Marc Riboud, pause à pose

 

Marc Riboud est connu pour se faufiler, lent et rapide, au gré des pas de deux qui l’écartent de l’événement brut, pour silencieusement entrouvrir le rideau de perles du monde et avant tout de « son » monde.
Sa timidité naturelle masquée d’un beau sourire lui permet de glisser le long des bords du temps, d’en saisir l’instant et, tranquillement, de s’en extraire pour ne pas s’appesantir dans la démonstration.
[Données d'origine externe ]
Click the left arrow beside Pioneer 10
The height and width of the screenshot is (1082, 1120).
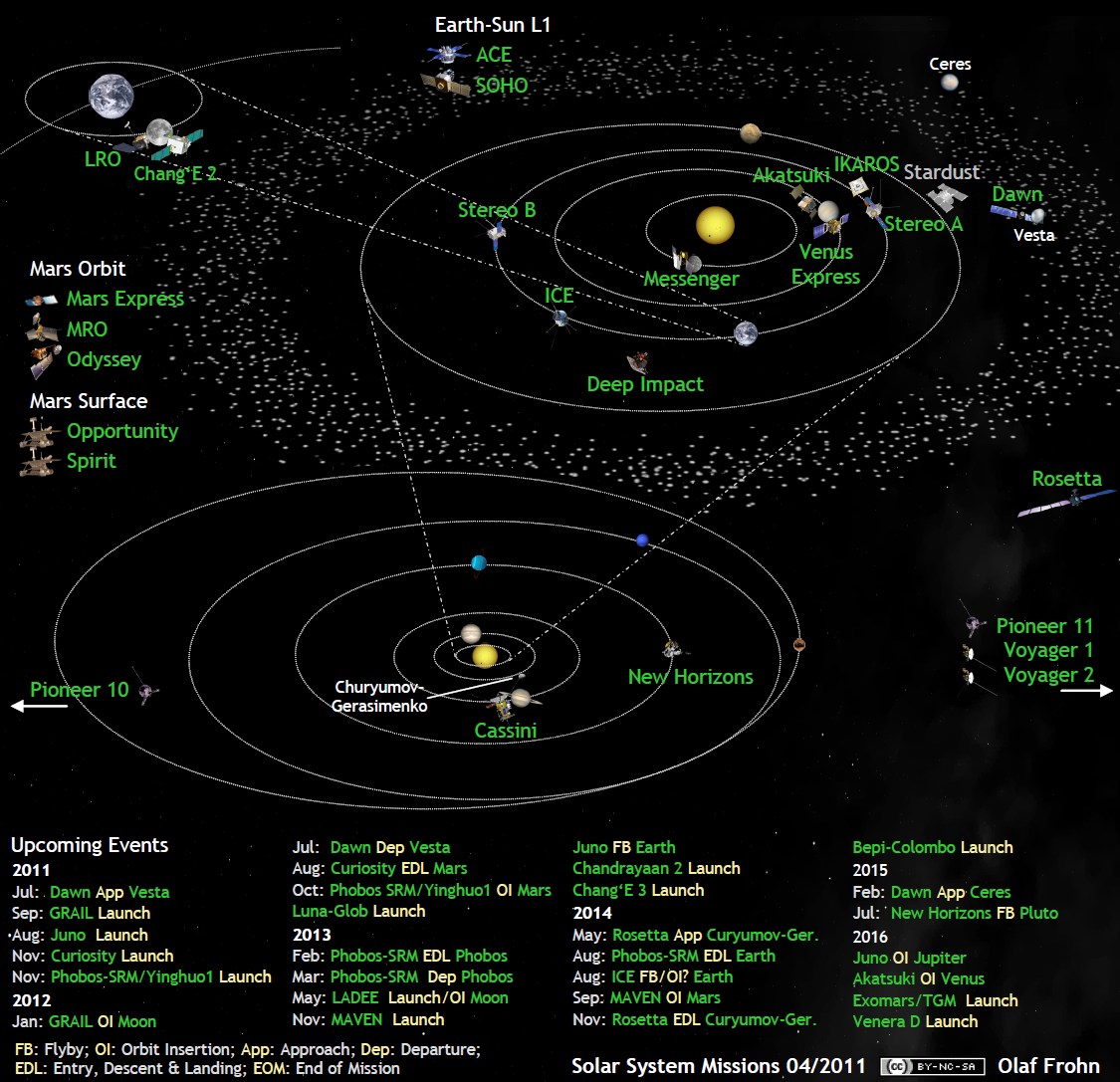tap(38, 706)
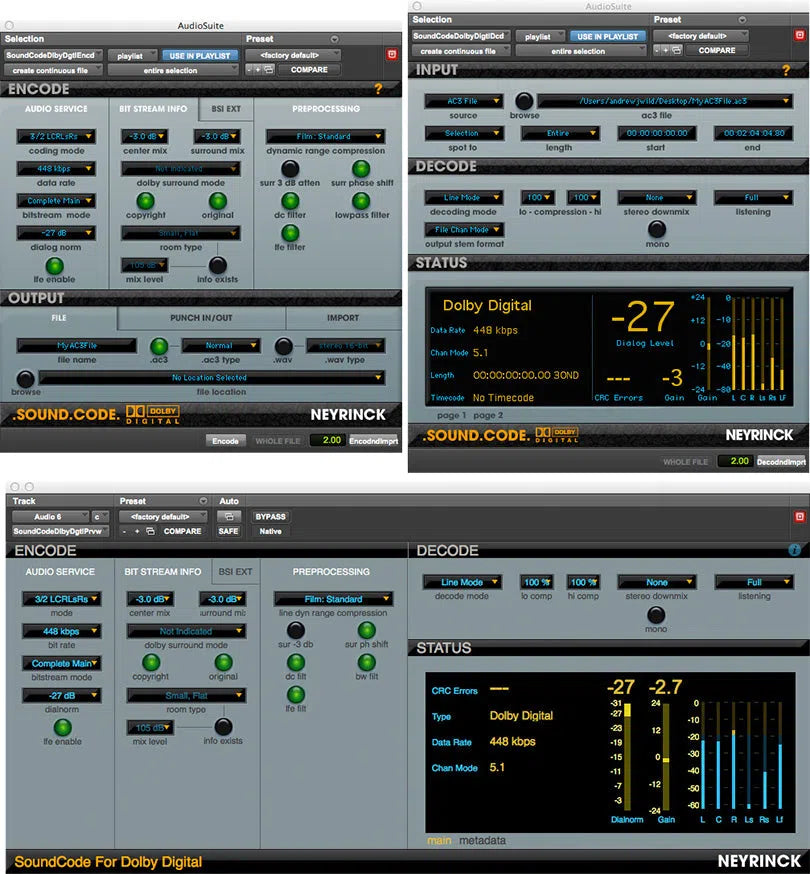The image size is (810, 874).
Task: Click the dc filter knob under Preprocessing
Action: pos(290,202)
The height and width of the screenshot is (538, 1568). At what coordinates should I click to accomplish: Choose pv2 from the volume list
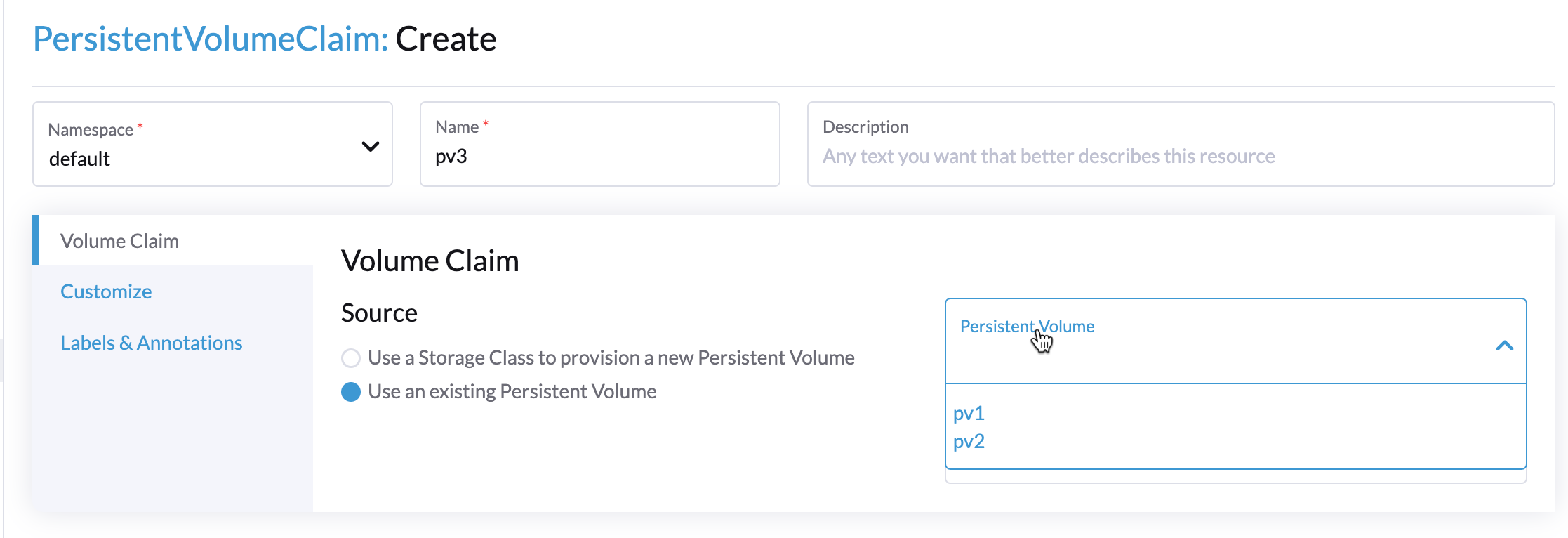pos(969,441)
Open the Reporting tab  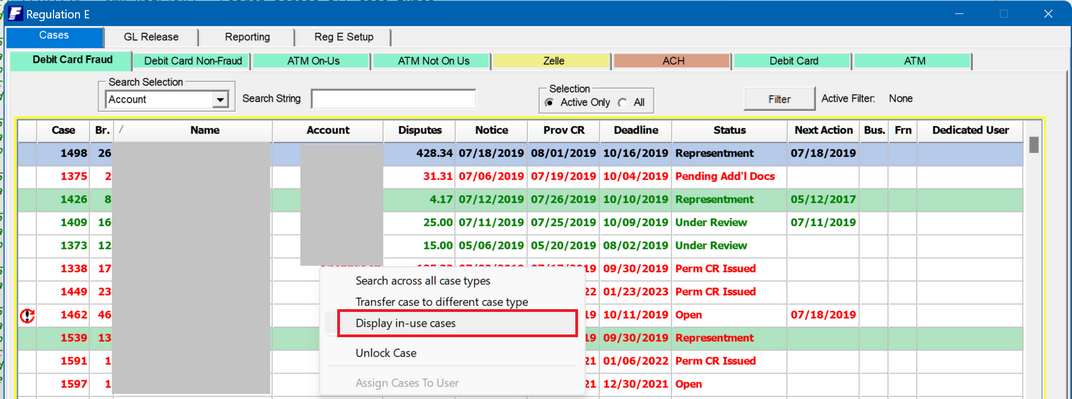(247, 37)
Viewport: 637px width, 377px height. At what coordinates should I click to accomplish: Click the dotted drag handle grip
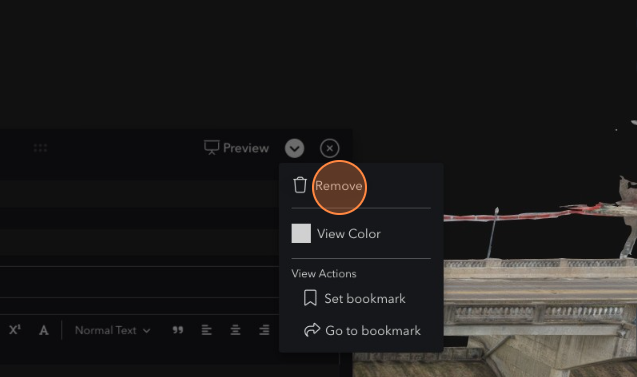[x=40, y=148]
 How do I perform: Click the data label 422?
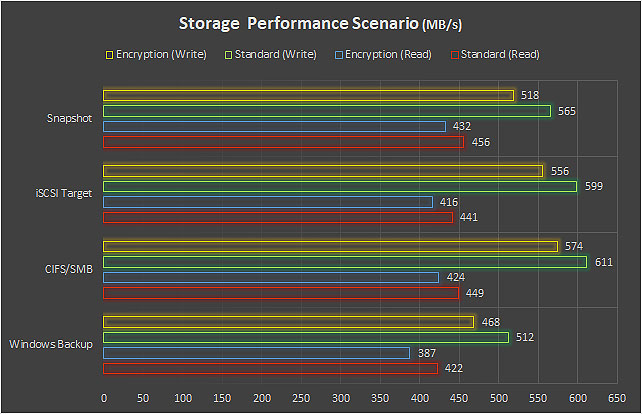pyautogui.click(x=453, y=369)
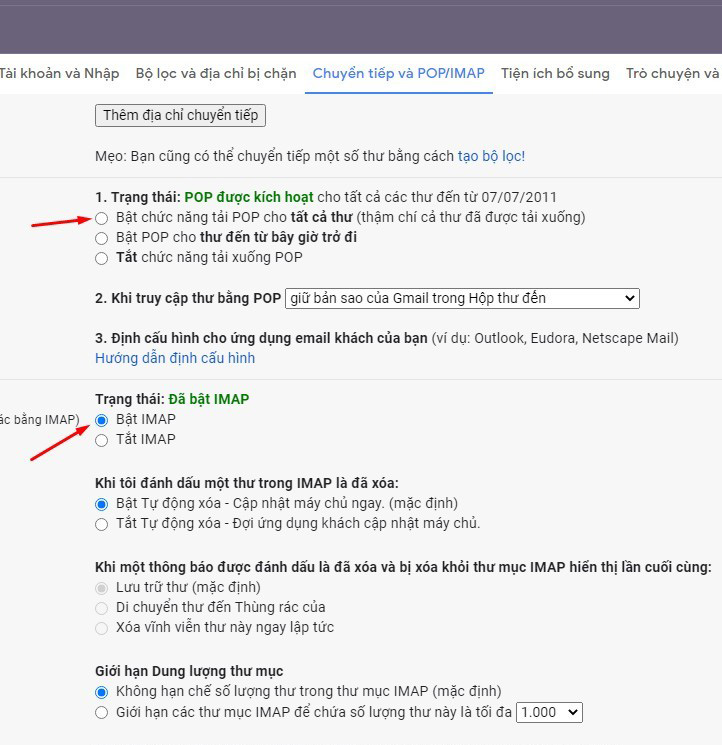Open the Tài khoản và Nhập tab
This screenshot has height=745, width=722.
tap(59, 73)
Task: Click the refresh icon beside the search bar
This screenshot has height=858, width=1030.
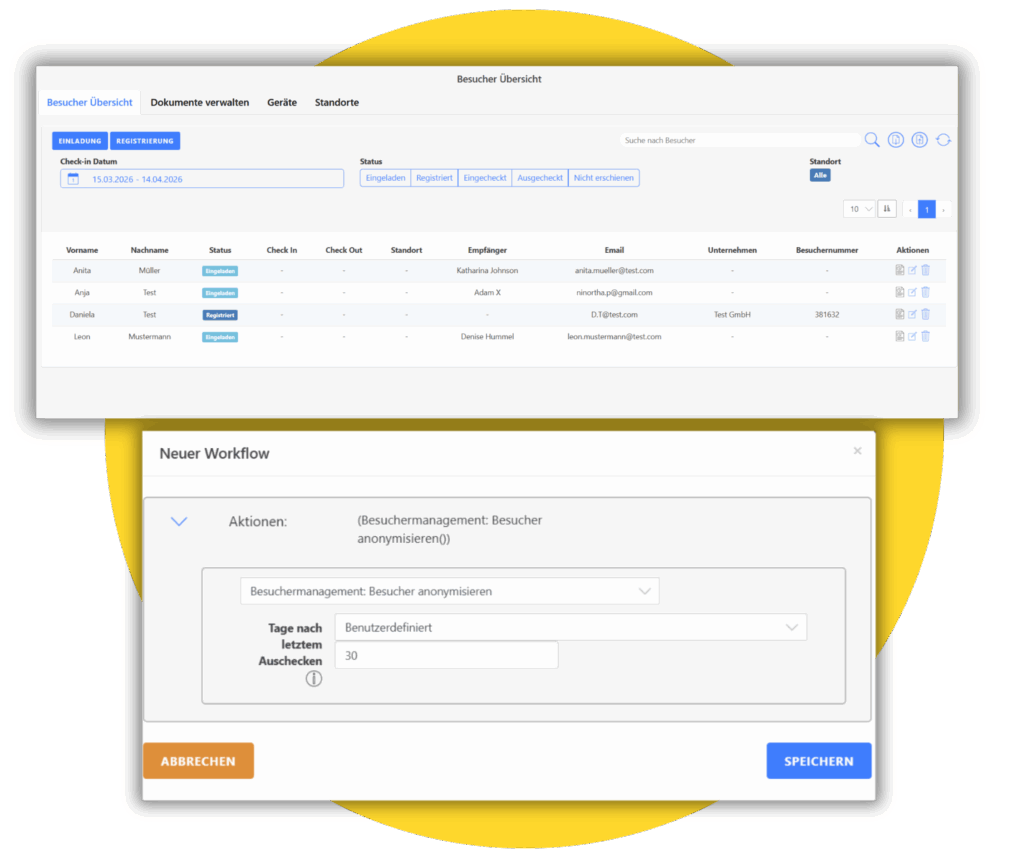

Son esprit voyageur l’a poussé au fil du monde, de pays en pays jusqu’à en faire le tour.
Une qualification de reportage est associée à son œuvre mais aujourd’hui, où la lecture de ses photographies se fait non pas par les sujets qu’il a traités mais par le geste visuel qu’il a déposé, son regard pensif dessine sa tendresse critique.

Il y a deux photographies qui font conversation à part et dont l’intimité et le murmure enchantent. Deux nus, parenthèse suspendue dans la beauté de leur temps fixé.
L’un au Japon en 1958, corps allongé sur le dos, jambes pliées en éventail, pointes de pieds tendues vers le bas, bras relevé sous la tête qui disparait dans l’ombre. Le nu flotte littéralement au centre de ce que l’on identifie comme une vitrine. À bien y regarder ce qui pourrait apparaître comme un cadre de tableau est l’huisserie de la vitrine, nous sommes à la place de Marc, d’ailleurs son reflet s’enchâsse subtilement au cœur de l’image, sa tête prend place dans les bras du nu. Derrière la vitrine, deux chaises en fer blanc supportent des négligés d’un blanc irradiant, nonchalamment posés sur leur dossier. Elles établissent le deuxième plan après le cadre du châssis de verre où les réflexions de la rue se réverbèrent. Vient le nu suspendu, le troisième plan puis, au fond, confondu avec les façades miroitées de la rue, un portrait de femme les yeux fermés, cheveux flottant et visage penché en arrière. Comment ne pas attribuer ce visage au corps nu couché ? Riboud réalise un nu, déposé là, en attente du regard affuté qui le saisira. Cette image offerte remplit de joie son amour des femmes sans brusquer son quant-à-soi.

 

 

L’autre est à Prague en 1980, cette photographie sous un regard hâtif pourrait paraître un presque rien alors qu’elle n’est vraiment pas un je-ne-sais-quoi. Marc crée une mise en abîme du modèle ; lui, le photo-journaliste, sait bien que toute photographie est une mise en scène du réel. Il nous en fait la démonstration en emboîtant dans un cadre serré des ambiances et des temps complexes. Immédiatement, le corps nu d’une femme allongée face à nous, le regard dans ses états d’âmes, nous apparaît. Elle est reflétée par un miroir brisé qui diffracte le décor, détail qui parlera aux photographes, elle a en main le numéro de Photo poche de Henri Cartier-Bresson. De fait, cette femme est derrière nous qui la regardons, encore une fois Marc nous donne sa place, il nous implique en tant que regardeur. Ici être spectateur n’est pas si simple, nous sommes pris entre deux feux. Un chat se roule les quatre pattes en l’air devant un feu de bois, au bas à gauche de la photographie, il nous regarde et crée un étrange dialogue avec la pose de la jeune femme qui, elle même, est en écho avec une petite sculpture blanche dont le bras gauche est en alignement avec le sien. Le dos relié d’un livre posé tend une diagonale qui souligne et dirige le regard vers le visage mélancolique, « Les résonances de l’amour » en est le titre, tout un programme !

Marc Riboud dans ces deux photos encadre le nu, il le met à distance pour mieux le voir, pour le regarder. C’est une marque de sa retenue, très vite il a compris que pour transcrire son émotion et son monde il faut en trouver la mesure et la sérénité, que tout est affaire de distance. Avec pudeur il expose son amour des femmes.
Ces deux photographies ont une présence silencieuse inouïe, leur charge d’émotion est un délicat feuilleté de culture qui, sans esbroufe, s’adresse aux sentiments.
Un émerveillement devant le beau qui apparaît sous le regard qui le crée, ce que Marc a poursuivi toute sa vie.